Manifold learning in computer vision.
详细信息   
  • 作者:Park ; JinHyeong.
  • 学历:Doctor
  • 年:2005
  • 导师:Kasturi, Rangachar
  • 毕业院校:The Pennsylvania State University
  • 专业:Computer Science.
  • ISBN:0542359731
  • CBH:3193223
  • Country:USA
  • 语种:English
  • FileSize:5505637
  • Pages:145
文摘
Appearance based learning has become very popular in the field of computer vision. In a particular system, a visual datum such as an image is usually treated as a vector by concatenating each row or column. The dimension of the image vector is very high, equal to the number of pixels of the image. When we consider a sequence of images, such video sequences or images capturing an object from different view points, it typically lies on a non-linear dimensional manifold, whose dimension is much lower than that of the original data. When we know the structure of the non-linear manifold, it can be very helpful in the field of computer vision for various applications such as dimensionality reduction, noise handling, etc.;In the first part of this thesis, we propose a method for outlier handling and noise reduction using weighted local linear smoothing for a set of noisy points sampled from a nonlinear manifold. This method can be used in conjunction with various manifold learning methods such as Isomap (Isometric Feature Map), LLE (Local Linear Embedding) and LTSA (Local Tangent Space Alignment) as a preprocessing step to obtain a more accurate reconstruction of the underlying nonlinear manifolds.;The second part of this thesis focuses on image occlusion handling utilizing manifold learning. We propose an algorithm to handle the problem of image occlusion using the Least Angle Regression (LARS) algorithm.

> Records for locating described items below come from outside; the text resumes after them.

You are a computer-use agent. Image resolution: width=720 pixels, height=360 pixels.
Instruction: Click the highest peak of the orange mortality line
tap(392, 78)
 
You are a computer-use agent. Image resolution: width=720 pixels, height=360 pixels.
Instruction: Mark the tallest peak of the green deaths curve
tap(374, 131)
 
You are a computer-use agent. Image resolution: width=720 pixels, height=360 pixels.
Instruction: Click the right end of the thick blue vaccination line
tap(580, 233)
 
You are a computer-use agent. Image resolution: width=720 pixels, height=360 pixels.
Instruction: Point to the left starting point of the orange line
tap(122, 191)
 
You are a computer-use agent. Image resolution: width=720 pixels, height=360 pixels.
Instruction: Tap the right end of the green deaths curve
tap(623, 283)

LARS, which was proposed recently in the area of statistics, is known as a less greedy version of the traditional forward model selection algorithm. In other words, the LARS algorithm provides a family of image denoising results from one updated pixel to all of the updated pixels.;In the third part of this thesis, we propose a robust motion segmentation method using the techniques of matrix factorization, subspace separation and spectral graph partitioning. We first show that the shape interaction matrix can be derived using QR decomposition rather than Singular Value Decomposition (SVD) which also leads to a simple proof of the shape subspace separation theorem.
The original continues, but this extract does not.